#### [HOW TO COMPLETE THIS TASK]
Output the lines below exactly, please, from the first line until the line with "Click goldenostrich106's avatar", counting both.
*** Opening DATASET EXCERPTS ***
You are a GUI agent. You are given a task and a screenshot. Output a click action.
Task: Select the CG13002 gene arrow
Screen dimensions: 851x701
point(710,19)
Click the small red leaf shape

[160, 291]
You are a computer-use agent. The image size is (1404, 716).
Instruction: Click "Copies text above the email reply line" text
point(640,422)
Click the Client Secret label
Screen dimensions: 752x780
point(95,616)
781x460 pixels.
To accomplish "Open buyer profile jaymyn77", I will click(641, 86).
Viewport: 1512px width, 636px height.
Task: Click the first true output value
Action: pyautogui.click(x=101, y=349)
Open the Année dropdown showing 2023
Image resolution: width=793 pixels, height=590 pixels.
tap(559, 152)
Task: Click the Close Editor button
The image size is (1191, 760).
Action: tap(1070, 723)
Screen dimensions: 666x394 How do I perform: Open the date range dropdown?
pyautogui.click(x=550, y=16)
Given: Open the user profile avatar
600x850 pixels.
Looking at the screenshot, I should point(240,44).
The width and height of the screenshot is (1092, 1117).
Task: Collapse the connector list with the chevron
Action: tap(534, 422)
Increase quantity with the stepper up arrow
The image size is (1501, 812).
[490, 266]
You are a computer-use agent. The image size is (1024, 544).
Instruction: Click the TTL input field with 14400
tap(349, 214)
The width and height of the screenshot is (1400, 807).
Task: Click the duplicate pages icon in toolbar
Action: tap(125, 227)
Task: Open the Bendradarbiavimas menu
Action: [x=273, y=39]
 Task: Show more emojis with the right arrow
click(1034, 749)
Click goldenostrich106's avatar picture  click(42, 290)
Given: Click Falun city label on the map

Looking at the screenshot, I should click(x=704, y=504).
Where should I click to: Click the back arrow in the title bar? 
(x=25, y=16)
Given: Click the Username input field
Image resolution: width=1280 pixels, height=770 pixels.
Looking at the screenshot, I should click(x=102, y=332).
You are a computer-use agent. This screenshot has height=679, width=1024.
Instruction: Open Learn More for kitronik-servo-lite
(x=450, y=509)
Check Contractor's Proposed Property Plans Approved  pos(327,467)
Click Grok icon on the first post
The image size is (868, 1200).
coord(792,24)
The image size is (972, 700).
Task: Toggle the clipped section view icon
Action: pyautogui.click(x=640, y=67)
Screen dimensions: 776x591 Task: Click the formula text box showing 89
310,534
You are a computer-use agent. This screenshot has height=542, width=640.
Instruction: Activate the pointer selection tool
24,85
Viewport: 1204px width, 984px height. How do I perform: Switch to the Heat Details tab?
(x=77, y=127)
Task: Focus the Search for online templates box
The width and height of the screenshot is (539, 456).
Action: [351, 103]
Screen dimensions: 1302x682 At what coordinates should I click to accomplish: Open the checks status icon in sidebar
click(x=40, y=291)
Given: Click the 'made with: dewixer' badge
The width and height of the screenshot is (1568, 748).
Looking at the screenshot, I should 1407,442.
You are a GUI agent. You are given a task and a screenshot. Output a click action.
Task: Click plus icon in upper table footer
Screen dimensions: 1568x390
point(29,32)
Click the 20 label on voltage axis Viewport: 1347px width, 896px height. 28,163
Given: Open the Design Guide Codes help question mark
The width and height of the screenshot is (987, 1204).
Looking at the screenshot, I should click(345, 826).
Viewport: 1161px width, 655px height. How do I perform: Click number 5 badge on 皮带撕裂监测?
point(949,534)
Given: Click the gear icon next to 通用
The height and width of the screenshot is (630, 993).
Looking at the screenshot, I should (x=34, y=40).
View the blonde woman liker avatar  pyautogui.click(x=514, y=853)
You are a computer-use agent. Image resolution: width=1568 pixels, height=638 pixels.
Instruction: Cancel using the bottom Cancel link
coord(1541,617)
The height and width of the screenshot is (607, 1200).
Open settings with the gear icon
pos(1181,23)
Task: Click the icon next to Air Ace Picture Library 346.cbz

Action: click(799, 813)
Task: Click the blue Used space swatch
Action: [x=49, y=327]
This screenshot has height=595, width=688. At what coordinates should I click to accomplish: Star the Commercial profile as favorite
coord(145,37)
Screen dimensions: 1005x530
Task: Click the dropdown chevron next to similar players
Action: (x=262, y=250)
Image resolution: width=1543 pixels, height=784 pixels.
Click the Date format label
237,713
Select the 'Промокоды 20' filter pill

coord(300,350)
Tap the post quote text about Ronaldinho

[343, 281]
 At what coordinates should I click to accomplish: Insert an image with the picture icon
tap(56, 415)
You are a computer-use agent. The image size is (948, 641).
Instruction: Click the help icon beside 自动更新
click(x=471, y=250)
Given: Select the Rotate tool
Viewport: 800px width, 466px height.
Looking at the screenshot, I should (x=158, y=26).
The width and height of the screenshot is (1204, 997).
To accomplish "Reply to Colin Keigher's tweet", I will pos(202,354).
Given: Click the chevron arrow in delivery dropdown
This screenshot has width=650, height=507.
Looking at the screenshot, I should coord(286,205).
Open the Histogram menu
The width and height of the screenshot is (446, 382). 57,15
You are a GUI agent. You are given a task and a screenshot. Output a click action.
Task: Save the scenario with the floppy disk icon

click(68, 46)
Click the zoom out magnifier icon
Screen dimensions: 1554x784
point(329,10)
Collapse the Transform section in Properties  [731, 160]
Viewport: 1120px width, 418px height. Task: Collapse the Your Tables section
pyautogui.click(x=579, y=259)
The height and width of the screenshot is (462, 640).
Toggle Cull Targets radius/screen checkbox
*** Closing DATASET EXCERPTS ***
#### [RESPONSE BOX]
You are a GUI agent. You are given a task and a screenshot. Output a click action.
Task: Select the CG13002 gene arrow
Screen dimensions: 851x701
point(710,19)
Click the small red leaf shape

[160, 291]
You are a computer-use agent. The image size is (1404, 716).
Instruction: Click "Copies text above the email reply line" text
point(640,422)
Click the Client Secret label
Screen dimensions: 752x780
point(95,616)
781x460 pixels.
To accomplish "Open buyer profile jaymyn77", I will click(641, 86).
Viewport: 1512px width, 636px height.
Task: Click the first true output value
Action: pyautogui.click(x=101, y=349)
Open the Année dropdown showing 2023
Image resolution: width=793 pixels, height=590 pixels.
tap(559, 152)
Task: Click the Close Editor button
The image size is (1191, 760).
Action: tap(1070, 723)
Screen dimensions: 666x394 How do I perform: Open the date range dropdown?
pyautogui.click(x=550, y=16)
Given: Open the user profile avatar
600x850 pixels.
Looking at the screenshot, I should point(240,44).
The width and height of the screenshot is (1092, 1117).
Task: Collapse the connector list with the chevron
Action: tap(534, 422)
Increase quantity with the stepper up arrow
The image size is (1501, 812).
[490, 266]
You are a computer-use agent. The image size is (1024, 544).
Instruction: Click the TTL input field with 14400
tap(349, 214)
The width and height of the screenshot is (1400, 807).
Task: Click the duplicate pages icon in toolbar
Action: tap(125, 227)
Task: Open the Bendradarbiavimas menu
Action: [x=273, y=39]
 Task: Show more emojis with the right arrow
click(1034, 749)
Click goldenostrich106's avatar picture  click(42, 290)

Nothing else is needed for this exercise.